As previously explained, Napatech NICs do 2x10G merging in hardware, whereas with Intel we need to merge packets on the host. As you will probably want to index and (maybe also) compress the captured traffic, using Intel NICs you cannot achieve all this on top of packet merging. For this reason if you decide to use a Napatech NIC with n2disk, you can use one single RAID subsystem where you can store 20G. With Intel NICs you need two RAID subsystem: one for one NIC and one for the other. When you extract/filter packets, the nBox will transparently merge both NICs honouring packet timestamps (so in a way the result is the same). The drawback of this Intel-based solution is that we cannot do all this on a CPU node at 20G as the number of cores we will need will be too high. So at 20G for packet capture+index+compression you need respectively:

  • Intel
    • Dual CPU (2 NUMA nodes): each CPU will take care of one 10G network adapter.
    • As you need many cores (at least 6) you need to use for instance Intel E5-2677 or (better) E5-2690. In essence be prepared to spend 3k/4k USD just for the CPUs.
    • 2 x single-port 10G Intel adapters: you need to install one adapter per NUMA node (remember this caveat).
    • 2 x RAID controller, each driving 12 drives: you need to install one controller per NUMA node.
  • Napatech
    • Single node system. A 4-cores Intel E5-2643 is enough or (better) an E5-2677.
    • Single RAID controller.

For RAID controller you can use various products (e.g. this or this) depending on the number of drives and expandability.

 

Final Remarks


As described above on this article, ntop products support 2 x 10G to disk using both Intel and Napatech NICs. Goal of this article is to tell you what are the hardware components you need to buy for building yourself a continuous packet capture device. We have described the pros and cons of both platforms, and explained that the BOM (Bill Of Materials) for Intel and Napatech is different, but money-wise pretty close. Choosing one NIC or the other has impact on the server you need to buy and on its architecture. In essence is the user that will decide which solution best first its requirements, said that ntop support seamlessly both platforms using the same unified n2disk/nBox web interface.

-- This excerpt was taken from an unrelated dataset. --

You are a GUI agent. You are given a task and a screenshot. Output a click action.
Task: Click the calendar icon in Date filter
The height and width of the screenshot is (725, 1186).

Now it’s time to build yourself your first packet recorder device !

 

FAQ


Q. How can I build a 40 Gbit packet recorder?
A. Using Intel NICs you need a 4 nodes NUMA system, 4 NICs, 4 x 10G single-port adapters. Every node will save a portion of the traffic and during extraction ntop tools will merge directions. With Napatech you need a single node 8-core (fast) CPU or a dual-node NUMA system. Of course you need double the disks for sustaining speed.

Q. How can I build a system with hundred of TBs?
A. The cheapest solution is to use a RAID controller able to driver a SAS expander. The controller listed earlier on this post can drive up to 256 disks.

Q. What hardware system is adequate for building a 2 x 10G packet recorder?
A. There are many options available including Dell R720 (CPU E5-2690 v2, RAID controller Perc H710P) or Supermicro 2027R.